La explotación de los recursos vivos del mar ha sido una actividad tan vieja casi como el hombre. Desde los primeros tiempos hasta la actualidad, la pesca ha pasado a ser una de las actividades humanas de obtención de alimento más importantes del mundo. Pero es a mediados del siglo XIX cuando la actividad pesquera alcanza su primera madurez. En aquellos años, las artes de pesca que se empleaban no diferían sustancialmente de las actuales, aunque los materiales, las tecnologías anejas, los buques y los conocimientos científicos no eran, ni mucho menos, los mismos. A mediados del siglo XX la producción mundial se estimaba en alrededor de 20 millones de toneladas. Salvo en los años de las dos guerras mundiales, el crecimiento de la pesca continuó hasta mediados de los años 80, cuando la producción mundial se estabilizó en unos 80-90 millones de toneladas. Pero, además de los modernos medios técnicos, el conocimiento científico ha tenido también mucho que ver en la mejora de la eficiencia de las flotas pesqueras. Desde que en 1902 se creó el Consejo Internacional para la Exploración del Mar (ICES) -considerado como el hito que marca el inicio de la Ciencia Pesquera- los conocimientos científicos sobre los recursos pesqueros han ido aumentando progresivamente. No sólo se han prospectado e identificado las especies de interés comercial, sino que se ha profundizado en el estudio de su distribución espacio-temporal, de la biología (crecimiento, reproducción, reclutamiento y mortalidad) y de la dinámica de las poblaciones, que junto a la información de captura y esfuerzo de pesca, ha permitido a los biólogos y ecólogos pesqueros diseñar modelos de evaluación y explotación de los recursos vivos marinos.

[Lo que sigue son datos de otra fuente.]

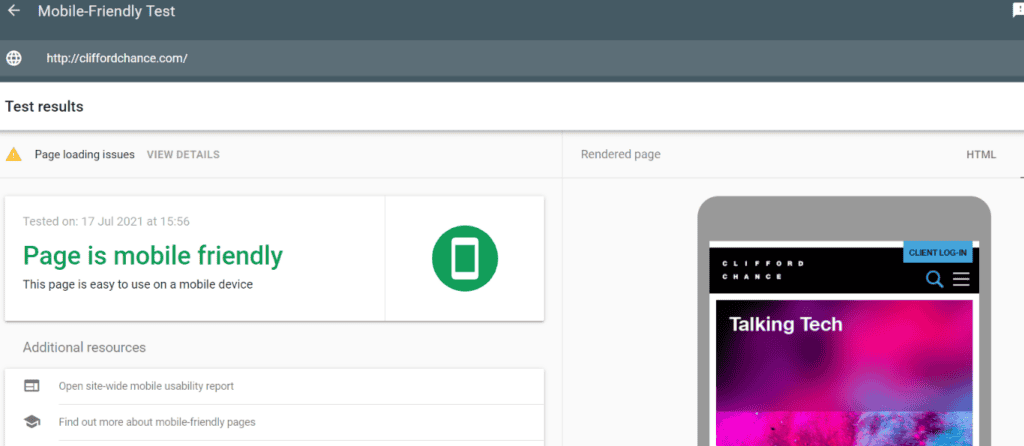Click the Clifford Chance logo
This screenshot has height=446, width=1024.
coord(763,270)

La elevada tasa de explotación de la mayoría de los recursos tradicionalmente explotados, debido a un aumento muy importante del esfuerzo y poder de pesca de las flotas y a unas inadecuadas medidas de gestión y ordenación, han llevado en muchos casos a una reducción drástica en el tamaño y el número de los reproductores, lo que ha afectado directamente al potencial reproductor y al reclutamiento de nuevos individuos para años venideros. El resultado es que hoy en día se estima que la gran mayoría de las pesquerías tradicionales están sobrexplotadas o, en algunos casos, prácticamente colapsadas, y que no existen nuevas especies o caladeros que permitan compensar la pérdida de captura. Por tanto, la producción mundial está estabilizada desde hace cerca de 20 años.
La alarma ha sonado porque las medidas tomadas hasta ahora han mostrado ser insuficientes. La necesidad del mantenimiento y recuperación de los niveles de obtención de alimento procedente del mar, han llevado a la comunidad científica a explorar nuevas medidas de regeneración de stocks y de ecosistemas marinos, así como el desarrollo de la acuicultura (producción en cautividad de manera eficiente de moluscos bivalvos, crustáceos y peces), actividad en crecimiento constante desde los años 80. Complementariamente, al margen de la necesidad urgente de una disminución considerable del esfuerzo de pesca (reducción del número de barcos, días de mar y adecuación de las artes de pesca), se han venido instaurando las denominadas Áreas Marinas Protegidas, en concreto las conocidas como Reservas Marinas.
Estudios muy recientes predicen un colapso casi apocalíptico de las especies tradicionalmente explotadas sobre el año 2050, salvo que se tomen medidas drásticas en la próxima década. Estas medidas supondrían una reducción de primer orden del esfuerzo de pesca, así como la ampliación de las Áreas Marinas Protegidas hasta conseguir un porcentaje de protección equivalente al 5-10% de la longitud de costa, junto con una disminución del impacto antrópico sobre el litoral, disminuyendo los niveles de contaminación y de destrucción física de ecosistemas. Con estas medidas cabe esperar una recuperación importante de la biodiversidad marina a corto y medio plazo y, con ello, de la producción. Por tanto, parece que sí, que es cierto, que el mar no es inagotable.
Ignacio J. Lozano Soldevilla fue Profesor Titular de Zoología de la Universidad de La Laguna.